Overexpression of CYP2E1 induces HepG2 cells death by the AMP kinase activator 5'-aminoimidazole-4-carboxamide-1-beta-D-ribofuranoside (AICAR).

5'-adenosine monophosphate (AMP)-activated protein kinase (AMPK) is a phylogenetically conserved serine/threonine protein kinase. AMPK may inhibit cell growth and proliferation and also regulates apoptosis. 5'-aminoimidazole-4-carboxamide-1-beta-D-ribofuranoside (AICAR) is a cell-permeable AMPK activator. Activation of AMPK with AICAR has been shown to induce apoptosis of the rat hepatoma cell line FTO2B cells and almost completely inhibited HepG2 cells growth.
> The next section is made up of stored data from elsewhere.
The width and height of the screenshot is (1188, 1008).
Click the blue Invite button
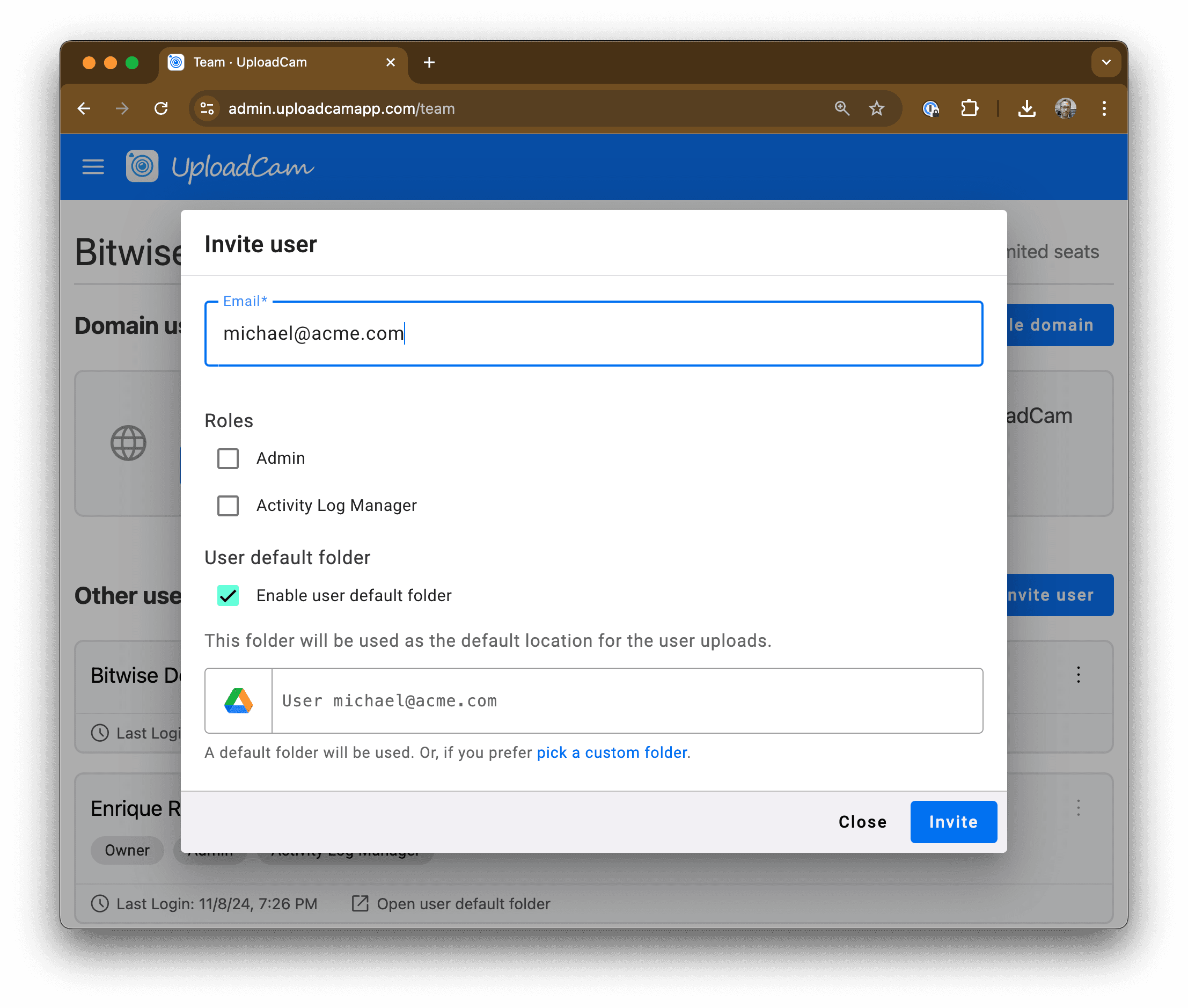954,822
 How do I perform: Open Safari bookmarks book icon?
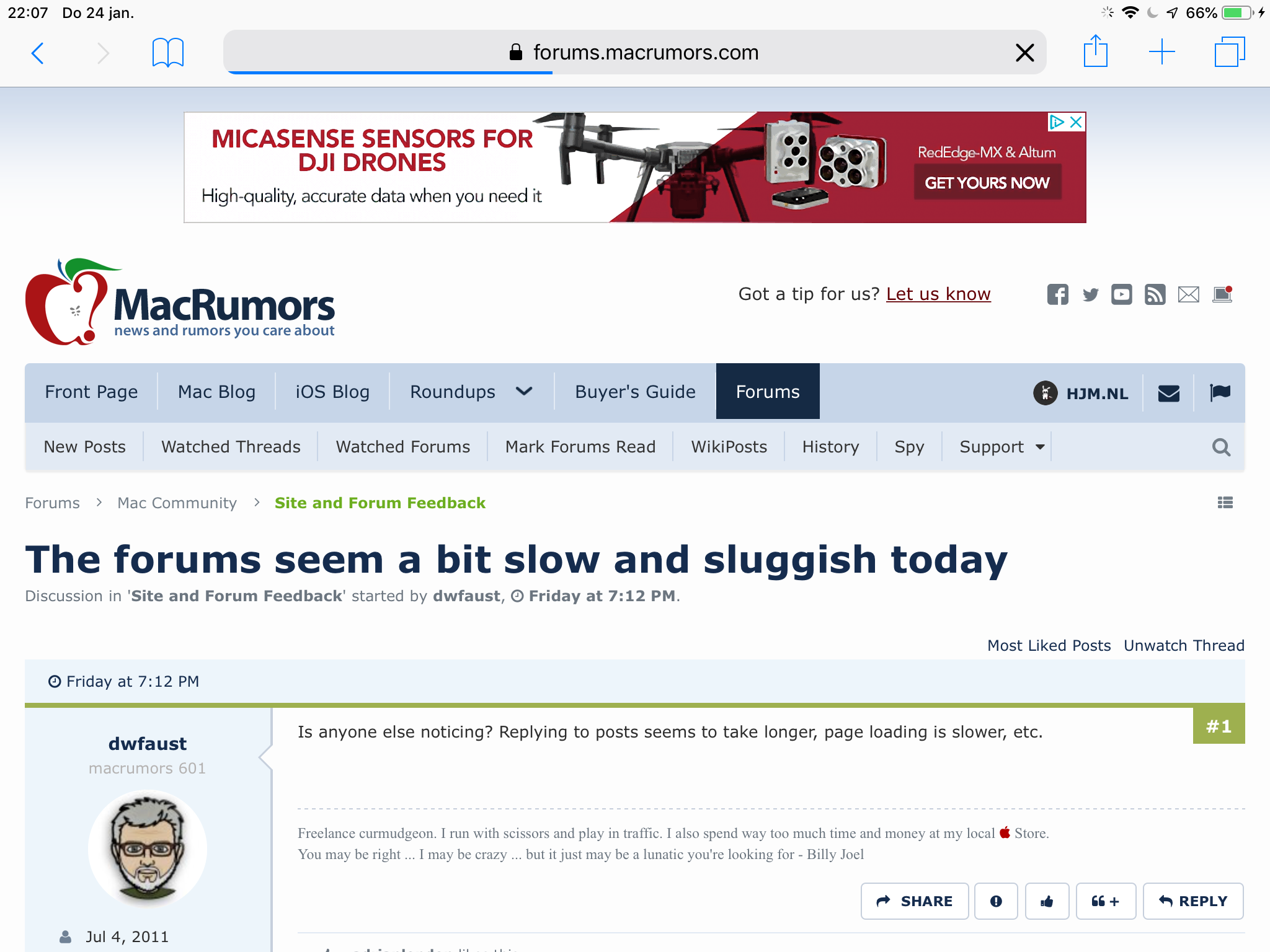[167, 53]
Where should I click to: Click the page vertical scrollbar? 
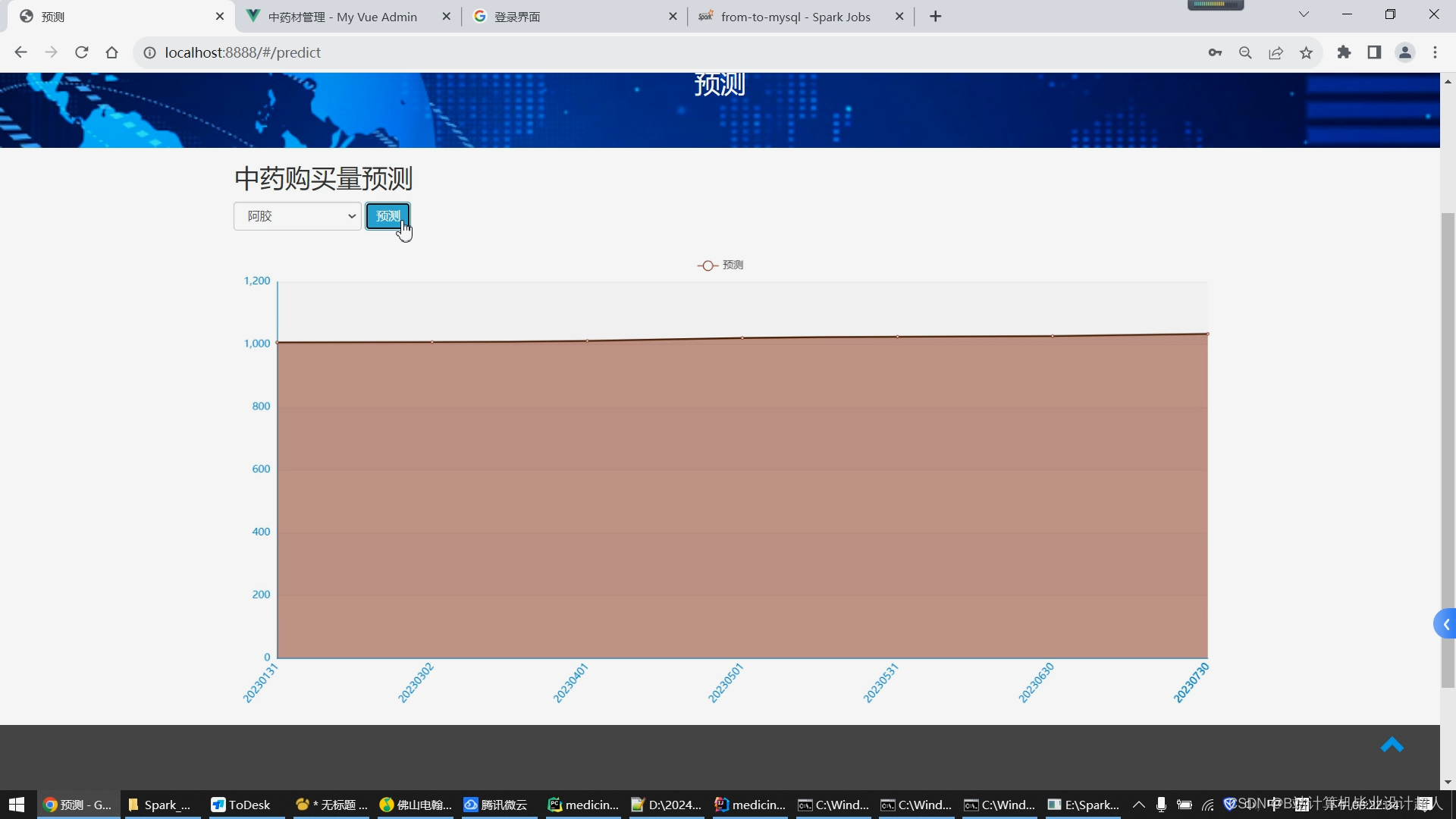point(1448,450)
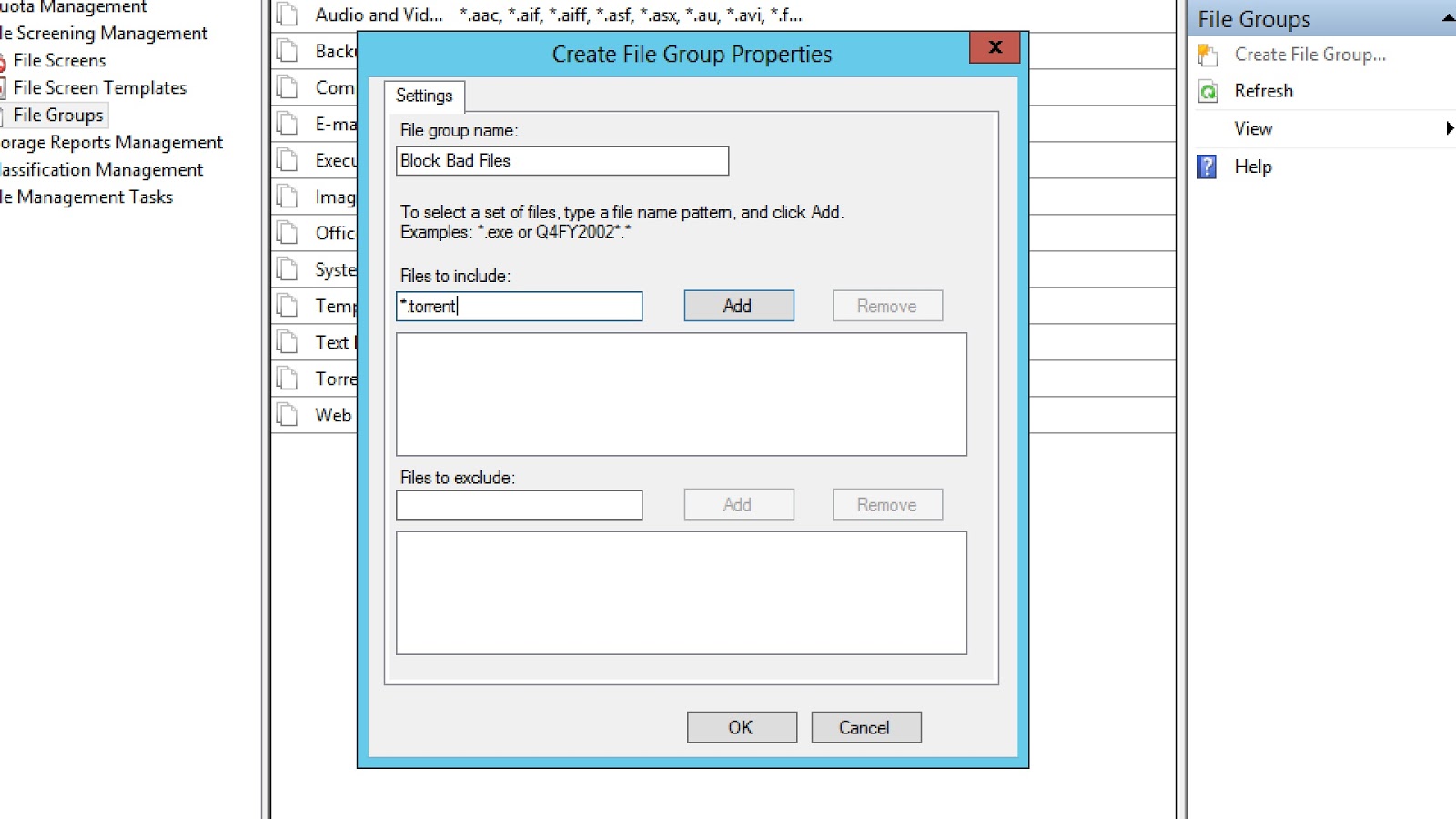Click the document icon beside Audio and Video group
Viewport: 1456px width, 819px height.
point(288,15)

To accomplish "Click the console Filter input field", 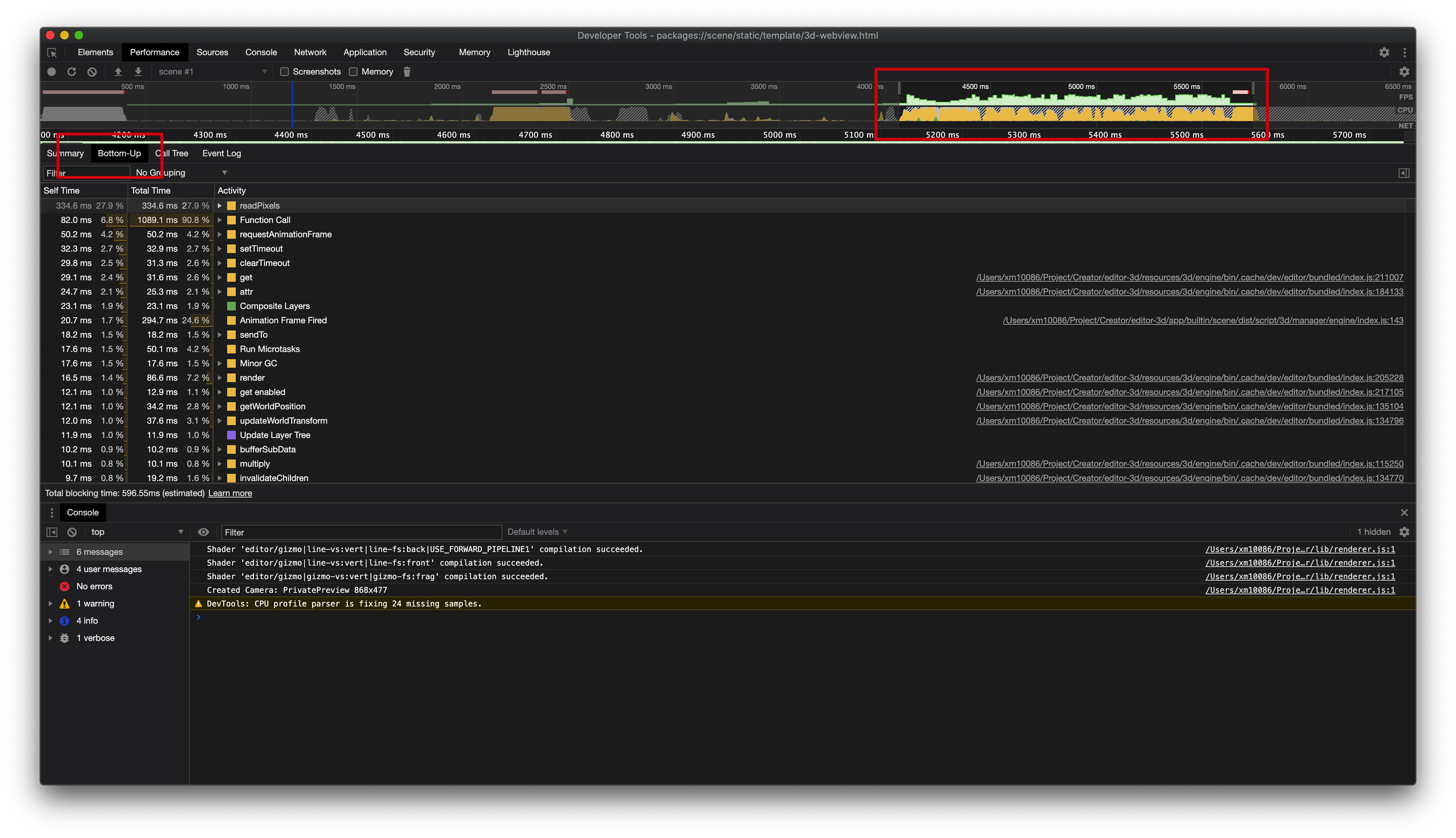I will (361, 532).
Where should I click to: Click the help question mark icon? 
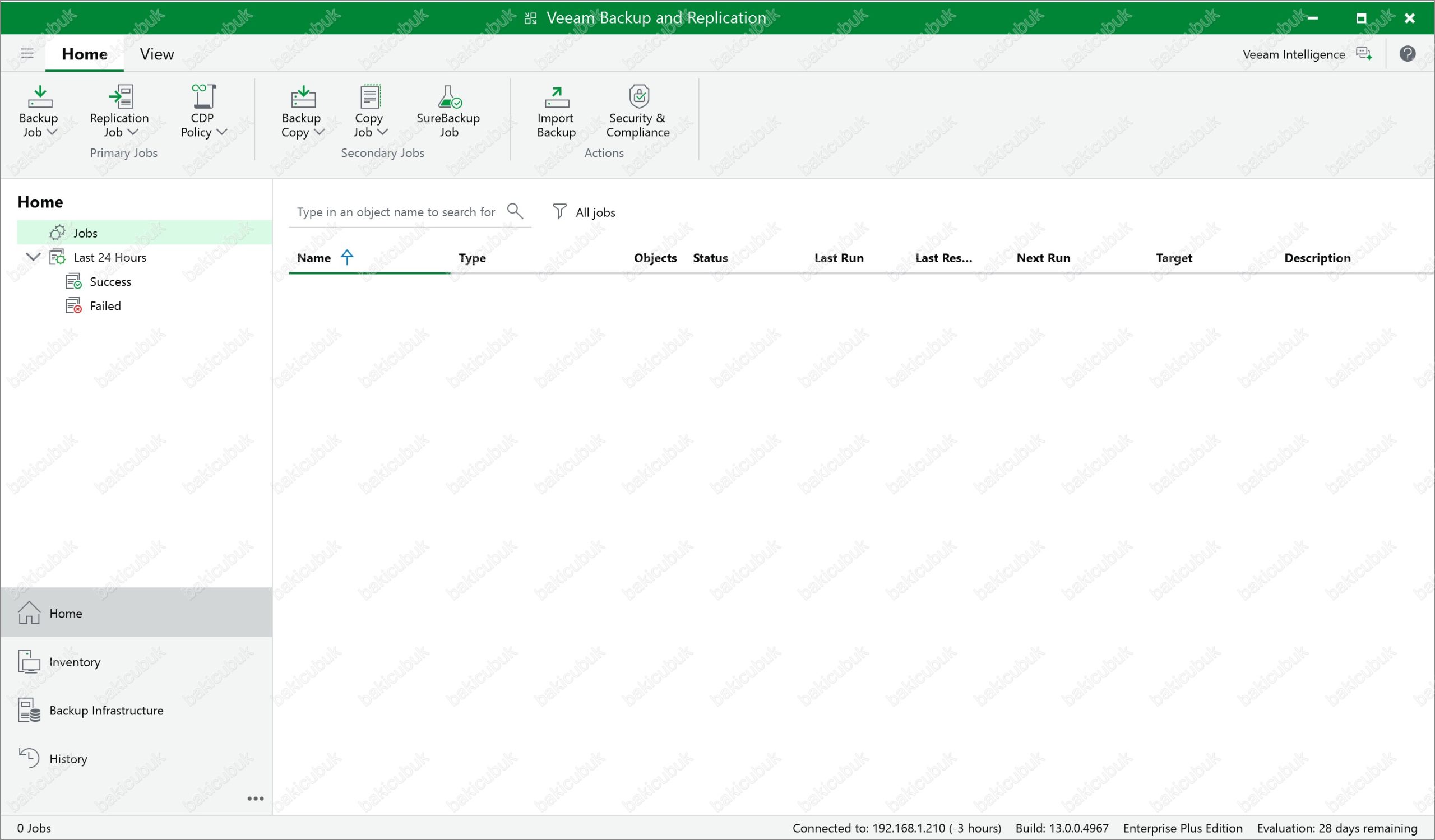click(1407, 54)
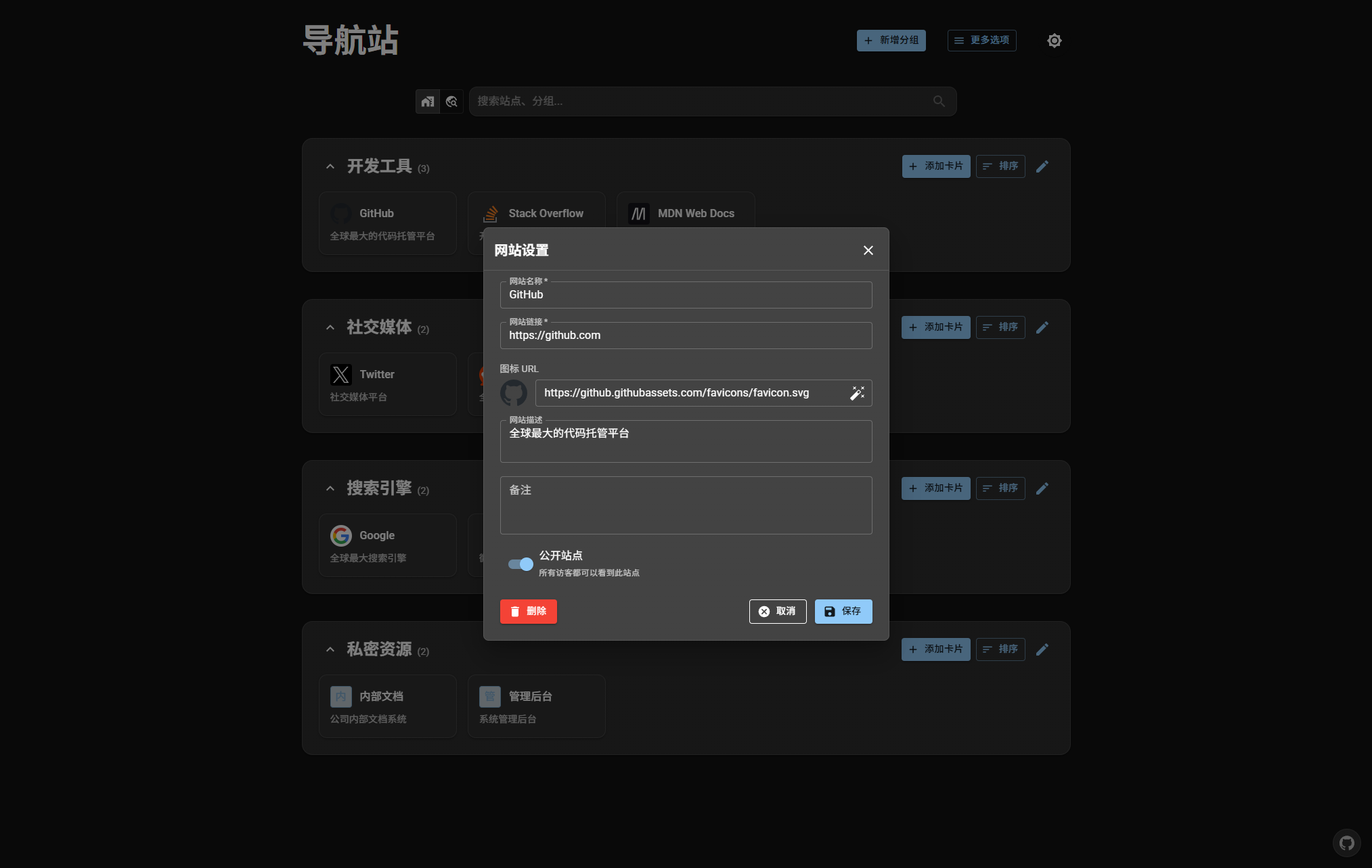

In this study, a HepG2 cell line, which was transfected with a vector containing human CYP2E1 cDNA (E47 cells), was treated with AICAR. Cell proliferation was blocked, and apoptosis and necrosis were elevated as assessed by cellular morphology, DNA content assay, and lactate dehydrogenase leakage. AICAR treatment significantly increases CYP2E1 activity (20-fold) and expression (5.5-fold) in E47 cells. Iodotubericidin, which inhibits the conversion of AICAR to its activated form AICAR monophosphate, the antioxidants trolox and MnTMPyP, and 4-methylpyrazole, an inhibitor of CYP2E1, all can protect the E47 cells from AICAR-induced necrosis. Production of intracellular reactive oxygen species was increased by AICAR treatment in E47 cells. The cytotoxicity mechanism of AICAR in E47 cells is suggested to include AMPK activation, p53 phosphorylation, p21 expression, overexpression of CYP2E1, and intracellular ROS accumulation.